取り組む内容> 下のページ本文は、国民から声が上がっている理由を何だと述べているか。

ページ本文>

ただ、ご本人がわりと日頃から体制寄りの発言が目立つこと、ことが波立ったときにことなかれ主義をとる傾向のあることなどを考えると、どうもそうではないようだ。

恐らくこれは、政府や首相に対するここ数日のネットの声を、コピーライターらしく、キャッチ―に主語をなくして捉えたのだろう。「そんなこと言ってる場合じゃないのに、いまたいへんなときなのに、そんな声聴きたくないよ、もう神経まいっちゃうよぉ」ってな感じだろうか。「たぬきだってがんばってるんだよぉ」くらいのノリなのかもしれない。
まあそんなことはいいじゃないか。

いや! あんまりよくはないな。

まずもって、たとえば「布マスク2枚給付」というお笑いトップダウン判断や、事実上もらえる人がいるのかがいまいち不鮮明な手続き超めんどそうな給付金問題とか、そういうものについて国民から声が上がるのは自然なことだ。なぜ声が上がっているかといえば、政府というシステムが国民のために「うまく機能していない」からだ。

結局、某コピーライターの発言は、そういう意味でコロナが広まりだしてから始まった「いまそんなこと言ってる場合なのか」論調の一つと考えていいのではないかと思う。

こういう論調が最近とくに多い気がする。桜を見る会問題や、近畿財務局職員の遺書問題などいま責任の在処を追及すべき問題は山ほどあるが、まあそれは百歩引いて置いておくにしても、肝心のコロナ対策オイ!と言いたくなる人々に対し、「いまは有事であるぞ。何をこのような時に、心を一つにすべき時に…!!」と。

心をひとつにすべき時であればこそ、嘘のない言葉、嘘のない政策が求められている。だが、求めているのに、そこに嘘や不誠実な誤魔化しでかわされたら、責任の所在を求めて「誰かを責める」のは当然のことだろう。

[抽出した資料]
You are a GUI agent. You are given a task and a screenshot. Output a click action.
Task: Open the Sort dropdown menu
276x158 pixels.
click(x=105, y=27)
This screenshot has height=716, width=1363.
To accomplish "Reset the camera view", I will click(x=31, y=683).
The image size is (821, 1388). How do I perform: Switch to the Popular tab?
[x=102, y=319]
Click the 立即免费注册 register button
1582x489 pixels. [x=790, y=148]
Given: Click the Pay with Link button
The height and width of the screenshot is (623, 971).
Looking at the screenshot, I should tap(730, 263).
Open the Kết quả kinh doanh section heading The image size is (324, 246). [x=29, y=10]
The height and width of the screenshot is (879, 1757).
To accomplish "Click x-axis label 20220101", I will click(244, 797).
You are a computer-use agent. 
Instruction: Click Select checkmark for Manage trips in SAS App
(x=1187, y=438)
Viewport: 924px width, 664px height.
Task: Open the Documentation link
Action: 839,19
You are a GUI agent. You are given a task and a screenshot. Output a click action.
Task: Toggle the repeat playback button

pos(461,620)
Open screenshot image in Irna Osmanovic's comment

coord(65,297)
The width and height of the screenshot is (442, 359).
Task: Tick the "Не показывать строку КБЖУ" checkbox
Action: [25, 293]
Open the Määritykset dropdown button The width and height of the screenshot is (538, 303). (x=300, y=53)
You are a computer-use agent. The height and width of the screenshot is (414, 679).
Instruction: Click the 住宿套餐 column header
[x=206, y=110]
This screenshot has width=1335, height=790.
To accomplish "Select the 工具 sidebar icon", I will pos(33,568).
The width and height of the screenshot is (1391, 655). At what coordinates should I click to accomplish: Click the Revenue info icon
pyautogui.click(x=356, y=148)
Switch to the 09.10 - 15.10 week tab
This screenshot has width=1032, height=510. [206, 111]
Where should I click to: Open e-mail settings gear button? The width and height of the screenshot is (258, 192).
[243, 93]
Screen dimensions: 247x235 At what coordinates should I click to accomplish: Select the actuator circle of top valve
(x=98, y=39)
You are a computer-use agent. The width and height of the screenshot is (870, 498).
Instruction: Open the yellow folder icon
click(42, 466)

この問題の解答> 政府というシステムが国民のために「うまく機能していない」からである。